The McGill University PhD graduate has dedicated her career to enhancing the early prediction and prevention of strokes, and she created a tool that uses artificial intelligence (AI) that does just that.
This week, her work won her the Mitacs Social Entrepreneurship Award, a national innovation award presented to an applicant whose start-up works to address or solve social, cultural or humanitarian issues.
Gasbarrino said this recognition means a lot to her, as she chose to delve into this kind of research based on a personal experience.
"It really started off because we have a family history of cardiovascular disease," Gasbarrino said. "I ended up losing my grandfather over 10 years ago due to a stroke."
"It was really instantaneous, like one minute he was here, the next he was not. And so that really impacted me and my family and it gave me the drive to want to go into research and really understand what causes these strokes and how we could better predict and prevent them."
Gasbarrino is the co-founder and COO of digital health start-up PLAKK, a software which uses image analysis technology to more accurately examine harmful fatty deposits in the arteries of the neck, called plaques, which, when ruptured, are the main cause of strokes.
"What we're trying to do with our technology is provide clinicians with more information about those plaques ... and by understanding that, we can better determine whether a patient is at risk of having a stroke," she said.
According to Gasbarrino, as it stands, there is no blood test that can used to detect plaques in the neck artery.

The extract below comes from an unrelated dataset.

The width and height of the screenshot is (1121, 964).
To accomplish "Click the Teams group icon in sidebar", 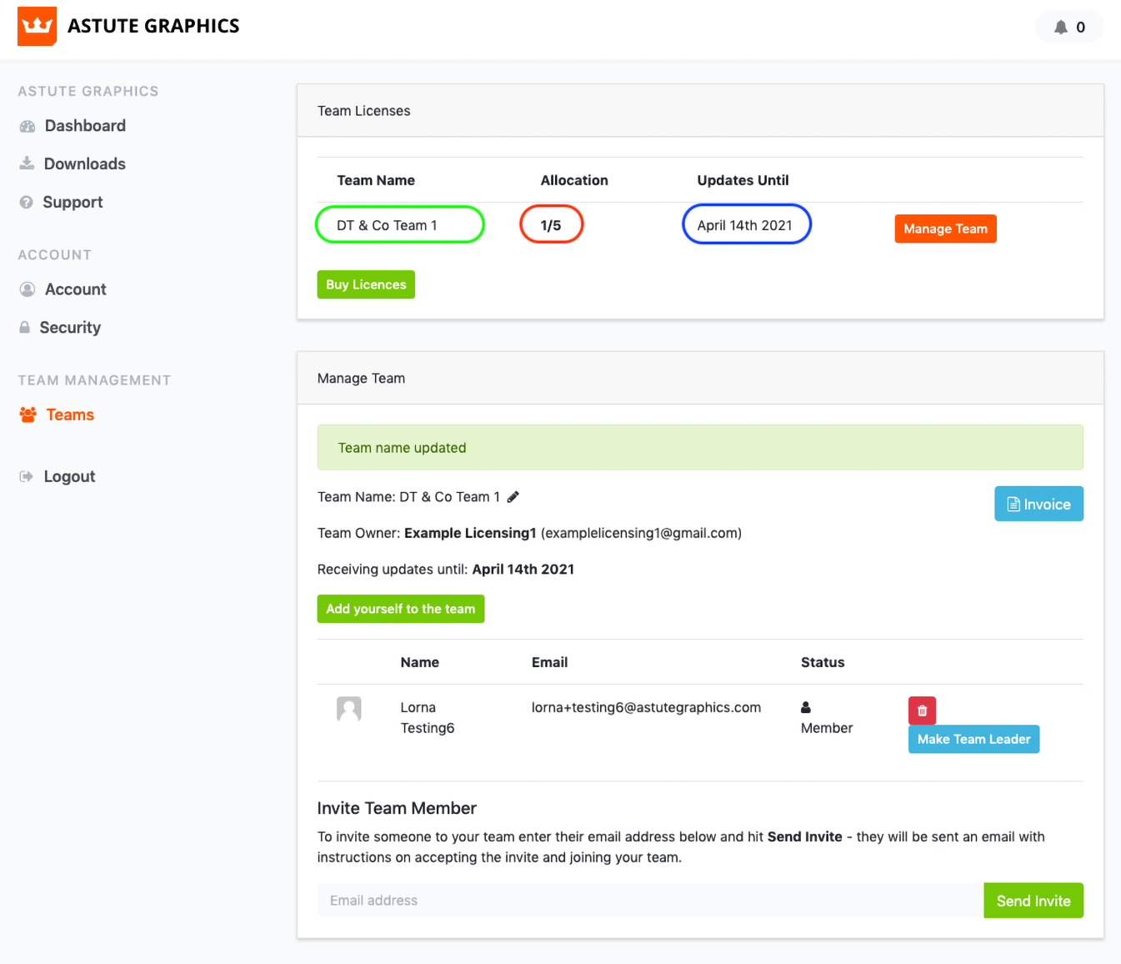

Imaging is required, but even then, there's no tool to determine what that plaque is composed of or how dangerous it is.
"That's why we're developing the technology," she said. "We want to be able to intervene and get patients the treatment that they need before they end up having a stroke."
The tool is currently in the validation phase and the team is working to get regulatory approval in the coming six months. The hope is to have the technology implemented in a few centres across Canada as well as some in the U.S. by early 2023.
Gasbarrino said the development of this technology would not have been possible without the support of her PhD supervisor, Dr. Stella S. Daskalopoulou, a clinician-scientist at the Montreal University Health Centre, as well as Kashif Khan, another recent PhD graduate from McGill University involved in the project.
Listen | Karina Gasbarrino explains how her technology works:
Gasbarrino said her team has spoken with more than 50 vascular surgeons and radiologists from around the world who are "really excited" about where the tool is heading.
"It can help potentially save lives in the future and help identify those patients that were originally missed in the current practice that we have right now," she said.
Gasbarrino said she knows her grandfather would be "extremely proud" of the work she's done to try and spare other families the same kind of hurt she faced at the hands of the disease.
"I just wish that he could have been here today to see all of this happen."